◆ STORED ROWS
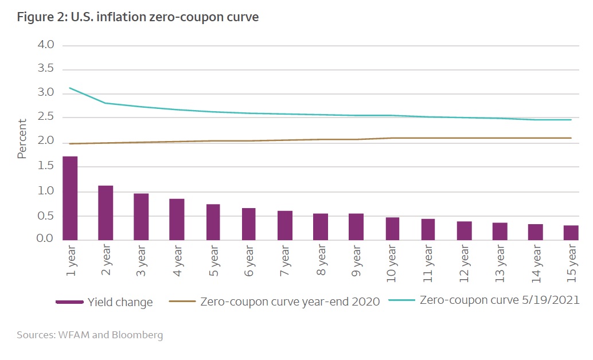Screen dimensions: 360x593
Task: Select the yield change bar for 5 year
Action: point(213,222)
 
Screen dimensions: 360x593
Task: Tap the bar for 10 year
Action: point(392,228)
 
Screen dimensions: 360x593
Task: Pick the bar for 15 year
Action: point(571,232)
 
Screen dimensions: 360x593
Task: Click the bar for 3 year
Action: point(141,216)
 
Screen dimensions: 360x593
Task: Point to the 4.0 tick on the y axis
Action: point(45,45)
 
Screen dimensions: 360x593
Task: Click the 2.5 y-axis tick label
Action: point(45,118)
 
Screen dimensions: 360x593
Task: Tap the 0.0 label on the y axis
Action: point(45,238)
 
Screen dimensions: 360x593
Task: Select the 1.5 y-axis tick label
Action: point(45,166)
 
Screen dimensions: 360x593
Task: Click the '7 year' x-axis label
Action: point(285,260)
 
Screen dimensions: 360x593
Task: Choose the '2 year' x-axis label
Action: point(106,260)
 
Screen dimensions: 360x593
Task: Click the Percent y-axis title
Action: point(22,139)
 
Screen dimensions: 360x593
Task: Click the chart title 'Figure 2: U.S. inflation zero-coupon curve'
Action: point(138,17)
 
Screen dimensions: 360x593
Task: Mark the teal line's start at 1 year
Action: point(69,88)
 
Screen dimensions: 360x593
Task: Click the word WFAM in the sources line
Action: point(74,335)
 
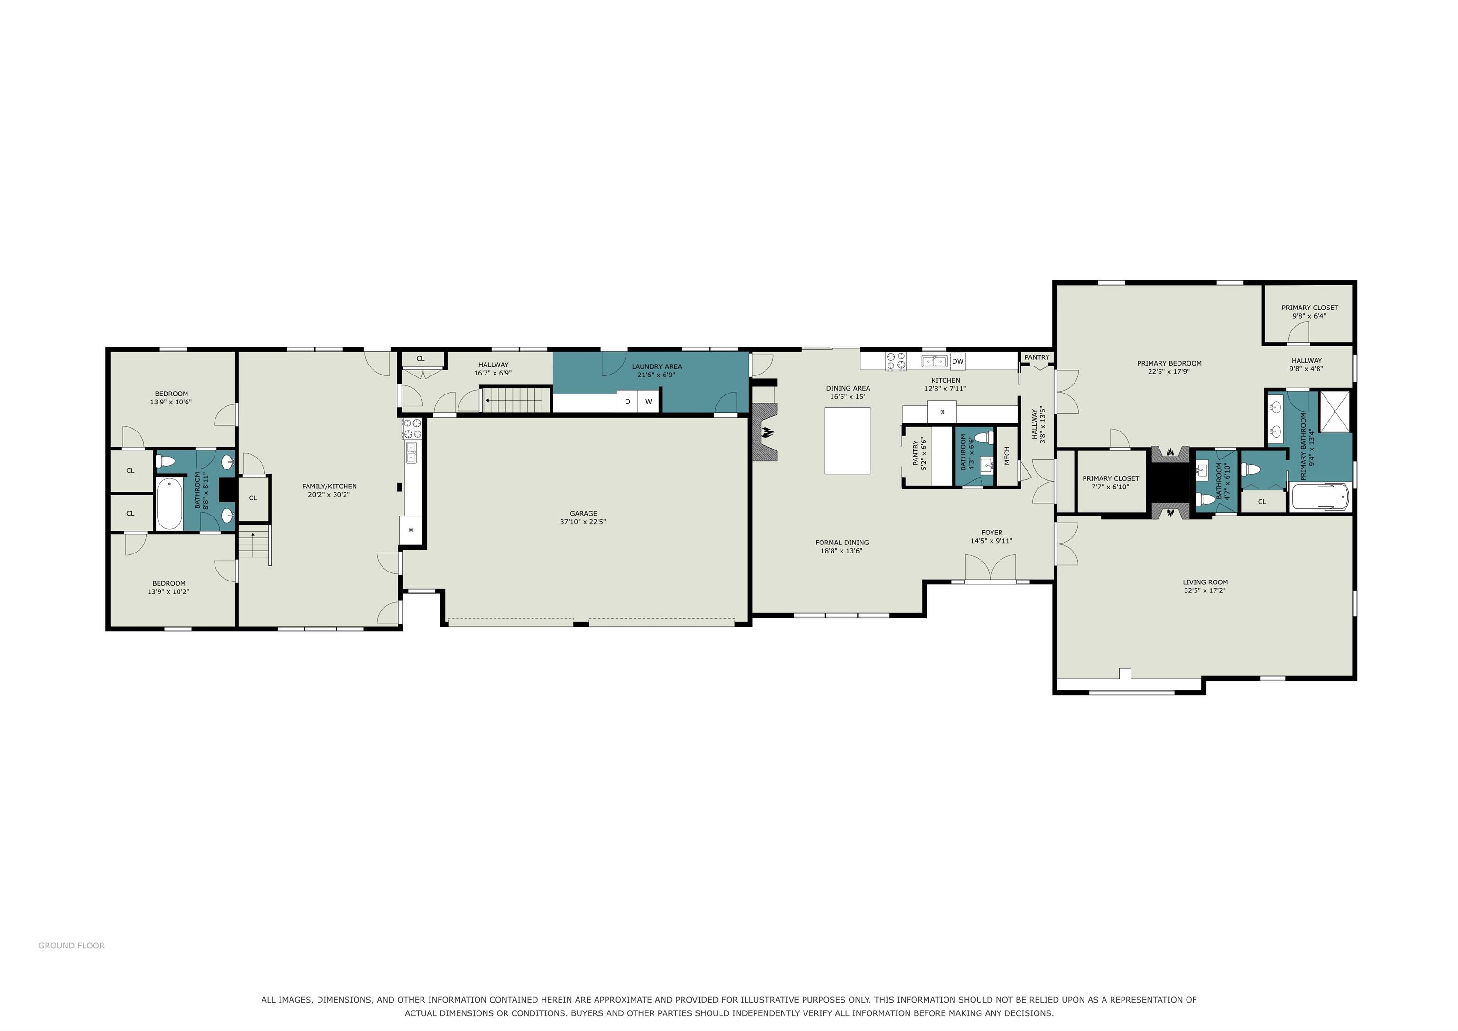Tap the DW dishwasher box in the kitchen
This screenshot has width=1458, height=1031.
click(958, 361)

◆ REQUIREMENTS
Write out every line of the listing above exactly as it appears, leaving out the pictures.

◆ ANSWER TO THIS PROBLEM
Screen dimensions: 360x593
Task: Select the yield change bar for 5 year
Action: point(213,222)
 
Screen dimensions: 360x593
Task: Tap the bar for 10 year
Action: point(392,228)
 
Screen dimensions: 360x593
Task: Pick the bar for 15 year
Action: point(571,232)
 
Screen dimensions: 360x593
Task: Click the bar for 3 year
Action: point(141,216)
 
Screen dimensions: 360x593
Task: Point to the 4.0 tick on the y axis
Action: point(45,45)
 
Screen dimensions: 360x593
Task: Click the 2.5 y-axis tick label
Action: point(45,118)
 
Screen dimensions: 360x593
Task: Tap the 0.0 label on the y axis
Action: point(45,238)
 
Screen dimensions: 360x593
Task: Select the 1.5 y-axis tick label
Action: point(45,166)
 
Screen dimensions: 360x593
Task: Click the '7 year' x-axis label
Action: point(285,260)
 
Screen dimensions: 360x593
Task: Choose the '2 year' x-axis label
Action: point(106,260)
 
Screen dimensions: 360x593
Task: Click the Percent y-axis title
Action: point(22,139)
 
Screen dimensions: 360x593
Task: Click the chart title 'Figure 2: U.S. inflation zero-coupon curve'
Action: point(138,17)
 
Screen dimensions: 360x593
Task: Mark the teal line's start at 1 year
Action: point(69,88)
 
Screen dimensions: 360x593
Task: Click the word WFAM in the sources line
Action: point(74,335)
 
Tap the DW dishwasher box in the kitchen
This screenshot has width=1458, height=1031.
click(958, 361)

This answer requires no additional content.